No primeiro momento que avistou a construção ao longe um sentimento que não soube nominar instalou-se – nunca foi boa em defini-los de qualquer forma – fazendo-a segurar o volante com mais força conforme se aproximava com o carro. Felicidade, saudade, medo, angústia, melancolia? Era um lugar estranho e familiar quase na mesma medida.

A casa possuía raízes profundas demais em sua mente, isso não podia ser negado. Os primeiros verões da sua vida, caçar vaga-lumes com o pai, aprender a nadar com a mãe e brincar com a irmã na casinha de madeira que o tempo já destruíra. Havia lembranças felizes sem dúvida, poderia até dizer que o sítio era sua pequena terra do nunca onde os dias eram longos e tinha seus pais todinhos para si, além disso, nada de escola. Entretanto, também existia muita dúvida e aquele desconforto quando algo está errado, tão pequeno que é impossível saber de que se trata, mas perturba a ordem.

Perdida em seus pensamentos mal lembrou-se que já passava dos 40 anos, que crescera, fizera faculdade, casara-se e havia sido mãe duas vezes, inclusive que seu marido e filho estavam no carro, somente sentiu-se aquela menina novamente que estava indo para uma aventura de férias ou então seria a presa direto para a boca do predador.

Dirigiu pela lateral devagar para analisar as marcas do tempo. O imóvel não havia ficado abandonado totalmente, seus pais frequentaram sozinhos depois que pararam de levá-la, mesmo que não dormissem mais lá dedicavam-se a preservá-lo. Depois da morte deles há três anos, Ana tornou-se a proprietária responsável pelas contas e manutenção, vivia confortável o suficiente para poder contratar quem limpasse e reparasse eventualmente sem precisar colocar os pés na propriedade, pessoalmente não voltava há quase 30 anos.
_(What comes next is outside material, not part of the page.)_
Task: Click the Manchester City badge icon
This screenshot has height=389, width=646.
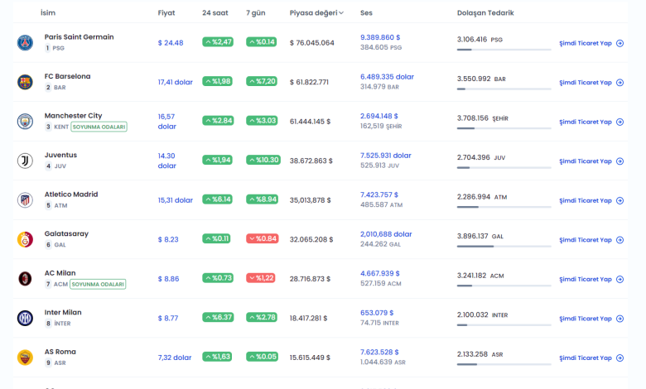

Não tinha motivos específicos para isso, só essa estranha sensação de desejo e alerta.

Estacionou no galpão aos fundos da casa como lembrava que seu pai fazia.

- É sério que eu vou ter que vamos passar as férias nesse fim de mundo? Não deve nem ter 3G. – Lucas, que passara a maior parte da viagem dormindo, reclamou no banco traseiro.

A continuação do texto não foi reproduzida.